◆ WHAT IS REQUIRED ◆
Using the review of Zenn Scarlett below, answer each question briefly.
(a) What is an Exovet, according to the review?
(b) What is the name of Zenn's swarm-insect assistant?
(c) Which publisher issued the novel?

*** SUPPLIED PASSAGE ***

Publisher: Strange Chemistry
Year: 2013 (2 May)
Source: Review copy
Zenn Scarlett is no ordinary 17 year old. She is a novice Exovet, or alien vet, on Mars at a time when the planet is separated from Earth by a Rift, its inhabitants looking instead starwards, its explorers travelling across great distances on spaceships powered by Indra, enormous beasts who tunnel through the lightyears, directed by Shepherds, carrying mankind from one far planet to another. Zenn’s ambition is to be an Exovet like her late mother, treating exotic alien species from across the Galaxy that are dropped off on the planet because of this unique care. These are no ordinary patients, not in the least. They can be the size of villages, they can fly, leap or soar, they can be as small as a handful or as dangerous as a T-Rex. Some can even help out around the place. But while Zenn and her uncle Otho are focused on providing care for their patients, the inhabitants of Mars are facing hardships not least due to the Rift. Land and resources are becoming limited. Handy, then, that the lease of Otho’s centre should be up for renewal. Quite apart from the land issue, not all of the inhabitants of Mars are happy to have such monsters about. As Zenn works hard to finish her training, these are difficult days.
With Zenn Scarlett, Christian Schoon has begun what promises to be a thoroughly enjoyable and beguiling series of science fiction novels for young adults. Zenn herself is an appealing heroine, dealing with considerable parent issues – especially the death of her mother in appalling circumstances – while suffering the more usual and earthly problems associated with these years. She wants to do what’s right and she wants to achieve her professional goal to become a qualified Exovet but the presence of Liam, a local towner, is a reminder that life should not be all work. But these thoughts and troubles are secondary to Zenn’s drive to prove her ability as an Exovet to her uncle. But, things don’t always go right. Perhaps not everything is under her control. It’s possible, though, that something very odd is going on.
The glory of Zenn Scarlett, though, without doubt, are the alien lifeforms that Zenn must treat. They are mind blowing. These scenes captivated my imagination, especially as the novel progressed. I’m spoiling none of these here.
After an excellent prologue, the novel settled down to a style that I felt was comfortably aimed at a younger readership. In the second half, though, the pace picked up and the adventure took off and I moved towards the edge of my seat. This half was very hard to put down while I found the first a little difficult to pick up. This was aggravated by some of the teenage angst, the wandering, temporarily unfocused plot and the wearisome cuteness of Zenn’s annoying little alien pet, Katie. Offsetting Katie, though, is the very likable and fun swarm-insect assistant Hamish who is trying to learn independence of thought – not easy for a giant alien bug. However, as I say, these early irritations do iron themselves out as the novel proceeds and by the end I was more than ready to read the next book in the series.
I think that any youngster with a love of animals and a fascination for the wonders of space will be enchanted by Zenn Scarlett and its strong, warm and brave heroine.

*** End of SUPPLIED PASSAGE ***
*** ENTRIES PROVIDED ***

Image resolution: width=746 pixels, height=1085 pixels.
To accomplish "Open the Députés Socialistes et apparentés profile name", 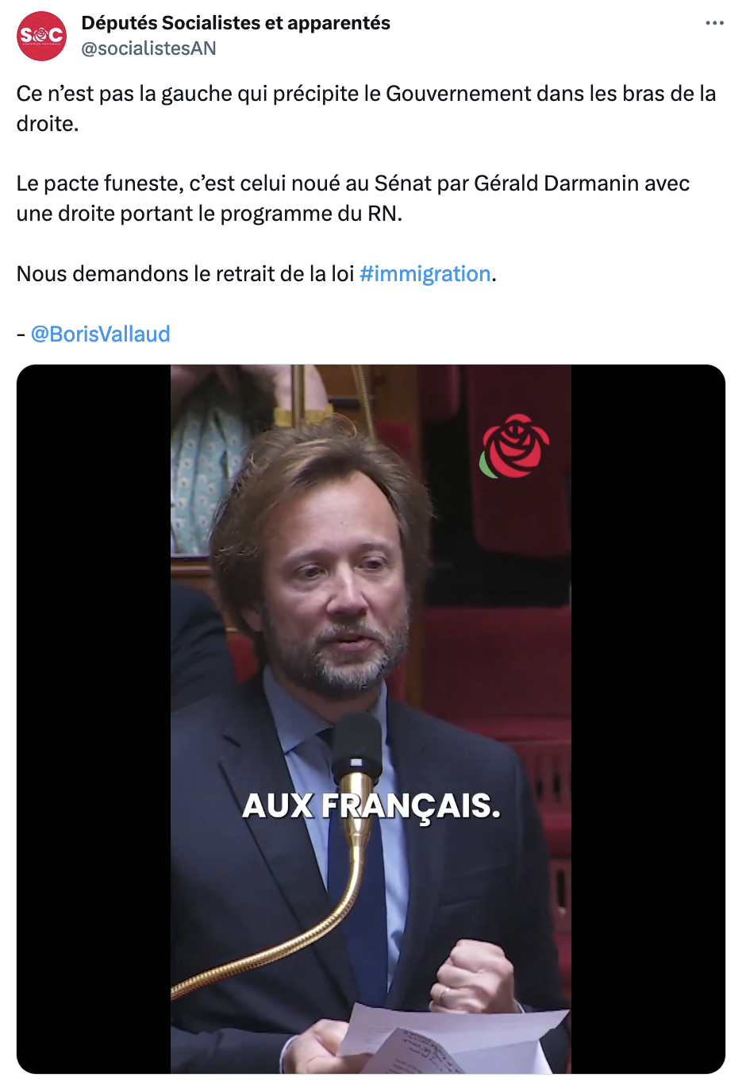I will [x=236, y=23].
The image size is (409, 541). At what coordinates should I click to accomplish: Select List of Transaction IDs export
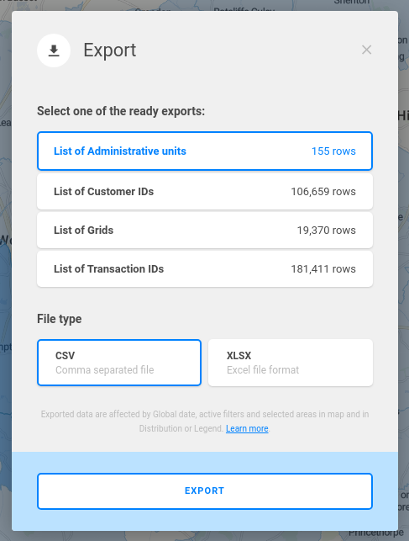pyautogui.click(x=205, y=268)
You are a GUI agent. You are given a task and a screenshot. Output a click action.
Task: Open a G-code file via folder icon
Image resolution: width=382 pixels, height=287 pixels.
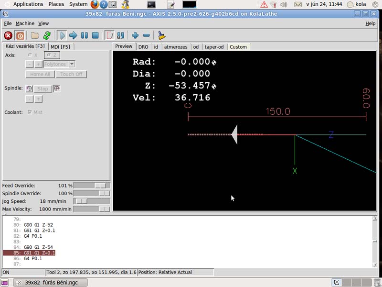tap(35, 35)
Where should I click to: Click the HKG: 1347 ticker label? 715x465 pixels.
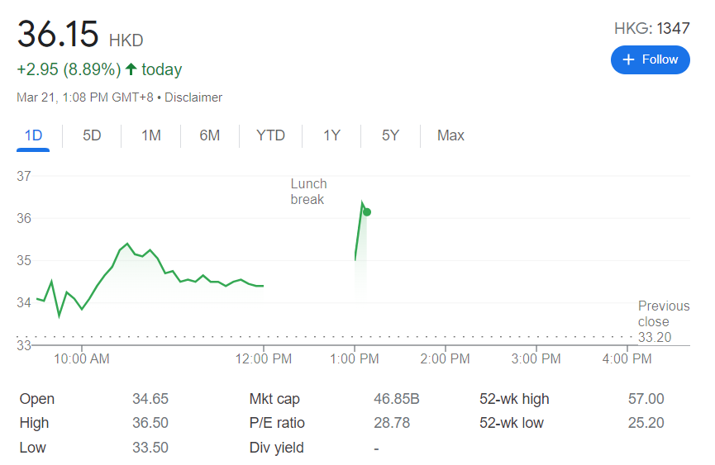[651, 29]
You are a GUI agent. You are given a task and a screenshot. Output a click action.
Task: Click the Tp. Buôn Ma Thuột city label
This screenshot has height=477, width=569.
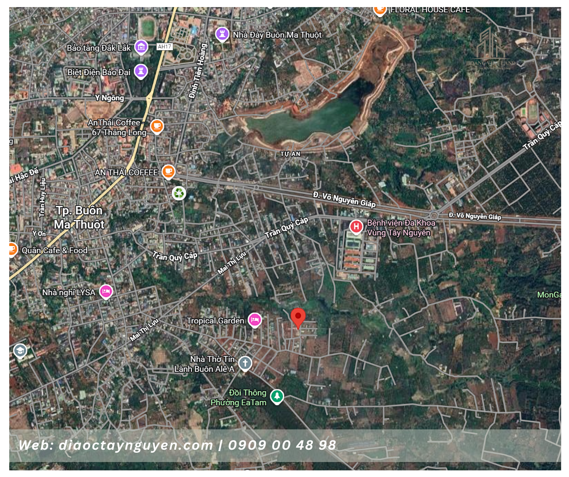pyautogui.click(x=79, y=217)
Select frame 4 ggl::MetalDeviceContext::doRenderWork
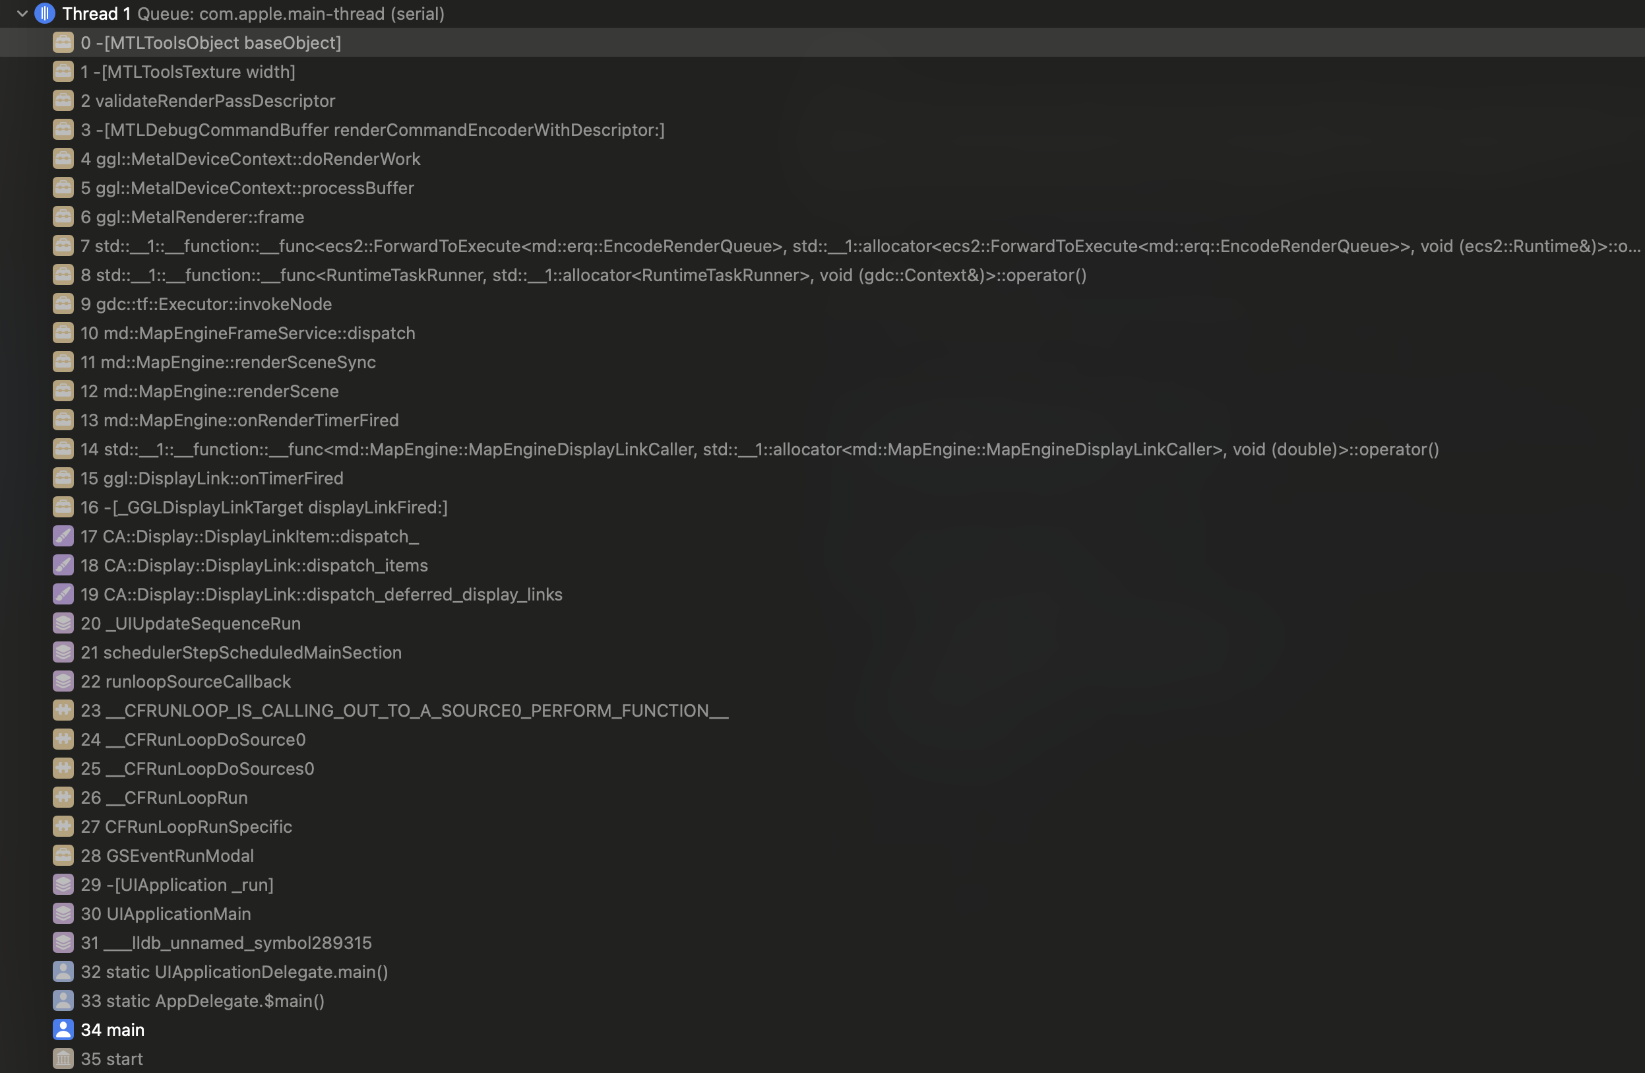1645x1073 pixels. pyautogui.click(x=823, y=158)
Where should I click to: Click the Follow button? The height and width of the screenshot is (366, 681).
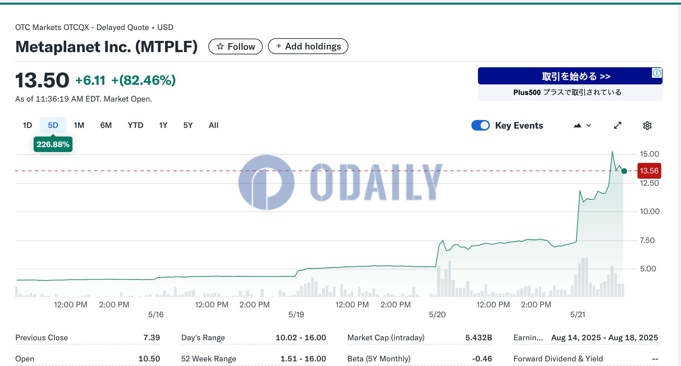(x=235, y=46)
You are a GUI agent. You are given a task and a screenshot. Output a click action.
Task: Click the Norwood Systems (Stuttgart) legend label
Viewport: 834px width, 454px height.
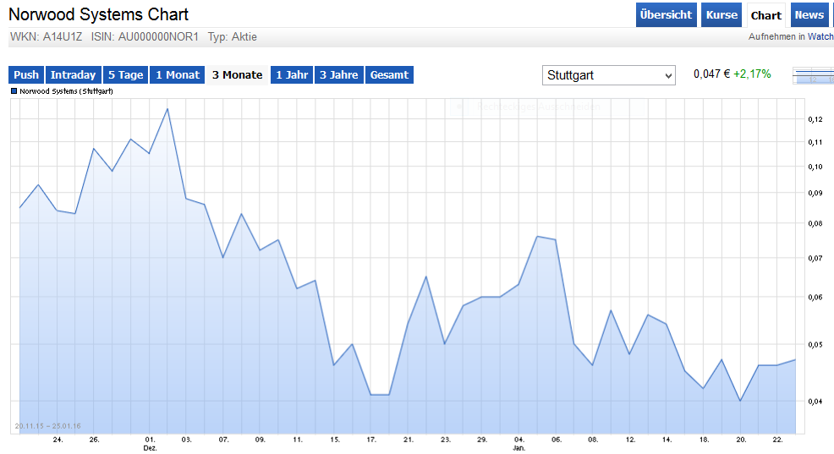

*** End of ENTRIES PROVIDED ***

◆ ANSWER TO THIS EXERCISE ◆
(a) An alien vet.
(b) Hamish.
(c) Strange Chemistry.